„Der Venture-Capital-Markt ist noch sehr kleinteilig und intransparent“

Jörg Goschin hat eine Mission. Der KfW Capital-Geschäftsführer soll im Auftrag des Bundes und der Konzernmutter KfW die Finanzierungssituation von Start-ups verbessern und ein Ökosystem für Venture-Capital (VC) in Deutschland schaffen. Denn in Deutschland mangelt es an Wagniskapital für innovative Start-ups. „Der deutsche Venture-Capital-Markt ist immer noch sehr kleinteilig und intransparent, was viele Investoren abschreckt“, berichtet Goschin im Gespräch mit PLATOW.
Seit dem Marktstart im Oktober 2018 hat die von Goschin und Alexander Thees geführte KfW Capital aus eigenen und Mitteln des ERP-Sondervermögens rund 2,5 Mrd. Euro für Investments in aktuell 132 VC-Fonds mit einem gesamten Fondsvolumen von 34 Mrd. Euro zugesagt. Damit investiert die KfW Capital indirekt in 2.400 Start-ups. „Wir investieren branchen- und phasenagnostisch und konzentrieren uns auf die VC-Fonds, die nach unserer Einschätzung das beste Risiko-Rendite-Verhältnis haben“, beschreibt Goschin seine Investment-Strategie.
Das Prinzip, privates Kapital mit einer staatlichen Anschubfinanzierung in den VC-Markt zu locken, verfolgt auch der von KfW Capital betreute Wachstumsfonds Deutschland, bei dem der Bund und die KfW-Tochter als Ankerinvestoren agieren. Mit dem Ende 2023 erreichten Zielvolumen von 1 Mrd. Euro, davon sind 600 Mio. Euro bereits zugesagt, verfügt der Wachstumsfonds über ein Volumen, das ihn auch für Großinvestoren wie Versicherungen und Pensionskassen interessant macht, deren Mindestlosgrößen für Investments meist zu groß für klassische VC-Fonds sind.
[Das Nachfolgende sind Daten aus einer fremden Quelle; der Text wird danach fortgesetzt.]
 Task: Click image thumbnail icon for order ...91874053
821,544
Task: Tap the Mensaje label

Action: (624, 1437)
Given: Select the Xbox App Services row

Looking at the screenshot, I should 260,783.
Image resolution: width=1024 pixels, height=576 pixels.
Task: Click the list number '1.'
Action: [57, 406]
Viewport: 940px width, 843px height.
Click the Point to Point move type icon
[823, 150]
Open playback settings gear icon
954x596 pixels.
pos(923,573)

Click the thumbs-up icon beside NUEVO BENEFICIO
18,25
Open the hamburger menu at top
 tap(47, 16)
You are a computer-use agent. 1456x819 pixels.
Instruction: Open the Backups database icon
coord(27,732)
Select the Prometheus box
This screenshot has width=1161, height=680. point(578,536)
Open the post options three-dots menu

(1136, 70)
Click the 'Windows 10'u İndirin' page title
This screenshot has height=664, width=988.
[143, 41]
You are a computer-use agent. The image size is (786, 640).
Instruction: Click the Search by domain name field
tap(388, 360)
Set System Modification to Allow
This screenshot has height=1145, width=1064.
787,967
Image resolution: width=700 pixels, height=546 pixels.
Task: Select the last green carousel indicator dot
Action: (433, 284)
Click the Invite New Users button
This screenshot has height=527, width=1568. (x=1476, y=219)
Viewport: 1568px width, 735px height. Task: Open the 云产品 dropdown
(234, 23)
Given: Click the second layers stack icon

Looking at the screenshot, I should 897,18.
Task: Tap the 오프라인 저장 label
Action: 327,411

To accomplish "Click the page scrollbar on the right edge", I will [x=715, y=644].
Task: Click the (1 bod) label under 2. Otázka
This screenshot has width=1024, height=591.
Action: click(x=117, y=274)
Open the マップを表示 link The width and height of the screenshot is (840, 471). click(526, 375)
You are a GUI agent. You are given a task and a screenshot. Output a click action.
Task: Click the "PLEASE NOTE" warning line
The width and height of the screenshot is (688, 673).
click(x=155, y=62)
„Außerdem bieten wir als KfW Capital mit bald 100 Mitarbeitern eine hohe Expertise, über die institutionelle Investoren oft nicht verfügen.“ Damit sorge KfW Capital für die von den Investoren gewünschte Transparenz bei den Investments des Wachstumsfonds. Zu den 20 Investoren des Dachfonds gehören so prominente Adressen wie Allianz, Blackrock, Debeka, Generali Deutschland, Gothaer, HUK-Coburg, RAG-Stiftung und Signal Iduna. „Wir haben mit dem Wachstumsfonds viele Investoren gewonnen, die bisher nicht in der Assetklasse investiert haben“, freut sich Goschin.
Mit Blick auf die Entwicklung des deutschen VC-Markts sieht der KfW Capital-Chef für 2025 „mehrere positive Signale“ wie sinkende Zinsen, eine steigende Investitionsbereitschaft der VC-Fonds und verkürzte Fundraising-Zyklen. Wenn sich das Kapitalmarktumfeld weiter erholt und dies auch Exits in Form von IPOs ermöglicht, werde das „den gesamten Venture-Capital-Markt beflügeln“. Zumindest in einem Punkt muss sich der europäische VC-Markt nicht hinter dem um ein Vielfaches größeren US-Markt verstecken. Die Assetklasse European Venture habe in den letzten 15 Jahren im Durchschnitt eine höhere Rendite erzielt als US-Venture, so Goschin, dem noch eine andere Besonderheit aufgefallen ist. „In den USA gibt es Fonds, die nur in Gründer investieren, die in der Vergangenheit bereits eine Insolvenz hingelegt haben.“ Dort werde eine Insolvenz als wertvoller Lernprozess angesehen.